═══ Record extracts ═══
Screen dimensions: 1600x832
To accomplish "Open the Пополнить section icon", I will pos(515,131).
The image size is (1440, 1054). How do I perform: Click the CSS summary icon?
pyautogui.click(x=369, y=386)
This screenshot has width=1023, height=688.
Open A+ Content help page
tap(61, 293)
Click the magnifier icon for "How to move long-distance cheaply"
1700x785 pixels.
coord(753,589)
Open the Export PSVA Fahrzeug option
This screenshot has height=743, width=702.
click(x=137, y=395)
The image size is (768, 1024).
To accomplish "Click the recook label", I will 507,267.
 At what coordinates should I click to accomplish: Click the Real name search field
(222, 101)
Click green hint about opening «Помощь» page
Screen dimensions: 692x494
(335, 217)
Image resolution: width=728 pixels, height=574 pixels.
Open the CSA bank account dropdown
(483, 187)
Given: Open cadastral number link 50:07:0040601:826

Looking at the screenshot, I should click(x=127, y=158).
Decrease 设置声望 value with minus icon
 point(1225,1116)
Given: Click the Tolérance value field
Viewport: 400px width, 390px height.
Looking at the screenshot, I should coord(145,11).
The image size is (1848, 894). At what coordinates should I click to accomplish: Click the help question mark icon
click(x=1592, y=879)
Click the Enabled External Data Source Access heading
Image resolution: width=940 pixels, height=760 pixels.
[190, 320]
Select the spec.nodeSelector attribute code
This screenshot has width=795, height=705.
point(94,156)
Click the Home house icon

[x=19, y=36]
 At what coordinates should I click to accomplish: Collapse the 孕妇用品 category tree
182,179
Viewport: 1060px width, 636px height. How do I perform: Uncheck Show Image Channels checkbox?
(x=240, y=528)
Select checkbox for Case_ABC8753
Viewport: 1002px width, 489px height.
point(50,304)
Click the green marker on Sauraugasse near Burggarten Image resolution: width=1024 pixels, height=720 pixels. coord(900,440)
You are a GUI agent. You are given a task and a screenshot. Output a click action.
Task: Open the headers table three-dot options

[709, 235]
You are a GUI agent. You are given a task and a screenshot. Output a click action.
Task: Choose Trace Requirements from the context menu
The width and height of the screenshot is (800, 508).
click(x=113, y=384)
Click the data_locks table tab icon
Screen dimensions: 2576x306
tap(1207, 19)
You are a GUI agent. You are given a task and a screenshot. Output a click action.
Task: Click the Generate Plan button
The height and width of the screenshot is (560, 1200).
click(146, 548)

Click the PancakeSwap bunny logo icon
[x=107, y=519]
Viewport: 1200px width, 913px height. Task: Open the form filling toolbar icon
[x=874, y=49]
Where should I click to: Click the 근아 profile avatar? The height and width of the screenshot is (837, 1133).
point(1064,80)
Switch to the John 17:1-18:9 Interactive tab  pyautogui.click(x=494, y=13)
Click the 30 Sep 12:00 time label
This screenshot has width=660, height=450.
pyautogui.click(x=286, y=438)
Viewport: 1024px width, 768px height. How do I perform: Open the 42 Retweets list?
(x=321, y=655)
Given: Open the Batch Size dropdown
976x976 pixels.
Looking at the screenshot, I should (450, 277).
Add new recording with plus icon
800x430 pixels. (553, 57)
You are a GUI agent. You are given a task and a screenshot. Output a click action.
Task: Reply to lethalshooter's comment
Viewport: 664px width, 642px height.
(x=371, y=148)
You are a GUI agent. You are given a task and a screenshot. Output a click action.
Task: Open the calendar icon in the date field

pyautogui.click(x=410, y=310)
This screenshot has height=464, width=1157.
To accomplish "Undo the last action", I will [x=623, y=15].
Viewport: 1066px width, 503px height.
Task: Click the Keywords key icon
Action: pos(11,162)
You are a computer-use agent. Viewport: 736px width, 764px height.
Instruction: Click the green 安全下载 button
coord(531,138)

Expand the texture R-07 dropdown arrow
═══
> [What is expected]
Without changing anything, repeat every record above.

> [Written answer]
Screen dimensions: 1600x832
To accomplish "Open the Пополнить section icon", I will pos(515,131).
The image size is (1440, 1054). How do I perform: Click the CSS summary icon?
pyautogui.click(x=369, y=386)
This screenshot has width=1023, height=688.
Open A+ Content help page
tap(61, 293)
Click the magnifier icon for "How to move long-distance cheaply"
1700x785 pixels.
coord(753,589)
Open the Export PSVA Fahrzeug option
This screenshot has height=743, width=702.
click(x=137, y=395)
The image size is (768, 1024).
To accomplish "Click the recook label", I will 507,267.
 At what coordinates should I click to accomplish: Click the Real name search field
(222, 101)
Click green hint about opening «Помощь» page
Screen dimensions: 692x494
(335, 217)
Image resolution: width=728 pixels, height=574 pixels.
Open the CSA bank account dropdown
(483, 187)
Given: Open cadastral number link 50:07:0040601:826

Looking at the screenshot, I should click(x=127, y=158).
Decrease 设置声望 value with minus icon
 point(1225,1116)
Given: Click the Tolérance value field
Viewport: 400px width, 390px height.
Looking at the screenshot, I should coord(145,11).
The image size is (1848, 894). At what coordinates should I click to accomplish: Click the help question mark icon
click(x=1592, y=879)
Click the Enabled External Data Source Access heading
Image resolution: width=940 pixels, height=760 pixels.
[190, 320]
Select the spec.nodeSelector attribute code
This screenshot has width=795, height=705.
point(94,156)
Click the Home house icon

[x=19, y=36]
 At what coordinates should I click to accomplish: Collapse the 孕妇用品 category tree
182,179
Viewport: 1060px width, 636px height. How do I perform: Uncheck Show Image Channels checkbox?
(x=240, y=528)
Select checkbox for Case_ABC8753
Viewport: 1002px width, 489px height.
point(50,304)
Click the green marker on Sauraugasse near Burggarten Image resolution: width=1024 pixels, height=720 pixels. coord(900,440)
You are a GUI agent. You are given a task and a screenshot. Output a click action.
Task: Open the headers table three-dot options

[709, 235]
You are a GUI agent. You are given a task and a screenshot. Output a click action.
Task: Choose Trace Requirements from the context menu
The width and height of the screenshot is (800, 508).
click(x=113, y=384)
Click the data_locks table tab icon
Screen dimensions: 2576x306
tap(1207, 19)
You are a GUI agent. You are given a task and a screenshot. Output a click action.
Task: Click the Generate Plan button
The height and width of the screenshot is (560, 1200).
click(146, 548)

Click the PancakeSwap bunny logo icon
[x=107, y=519]
Viewport: 1200px width, 913px height. Task: Open the form filling toolbar icon
[x=874, y=49]
Where should I click to: Click the 근아 profile avatar? The height and width of the screenshot is (837, 1133).
point(1064,80)
Switch to the John 17:1-18:9 Interactive tab  pyautogui.click(x=494, y=13)
Click the 30 Sep 12:00 time label
This screenshot has width=660, height=450.
pyautogui.click(x=286, y=438)
Viewport: 1024px width, 768px height. How do I perform: Open the 42 Retweets list?
(x=321, y=655)
Given: Open the Batch Size dropdown
976x976 pixels.
Looking at the screenshot, I should (450, 277).
Add new recording with plus icon
800x430 pixels. (553, 57)
You are a GUI agent. You are given a task and a screenshot. Output a click action.
Task: Reply to lethalshooter's comment
Viewport: 664px width, 642px height.
(x=371, y=148)
You are a GUI agent. You are given a task and a screenshot. Output a click action.
Task: Open the calendar icon in the date field

pyautogui.click(x=410, y=310)
This screenshot has height=464, width=1157.
To accomplish "Undo the last action", I will [x=623, y=15].
Viewport: 1066px width, 503px height.
Task: Click the Keywords key icon
Action: pos(11,162)
You are a computer-use agent. Viewport: 736px width, 764px height.
Instruction: Click the green 安全下载 button
coord(531,138)

Expand the texture R-07 dropdown arrow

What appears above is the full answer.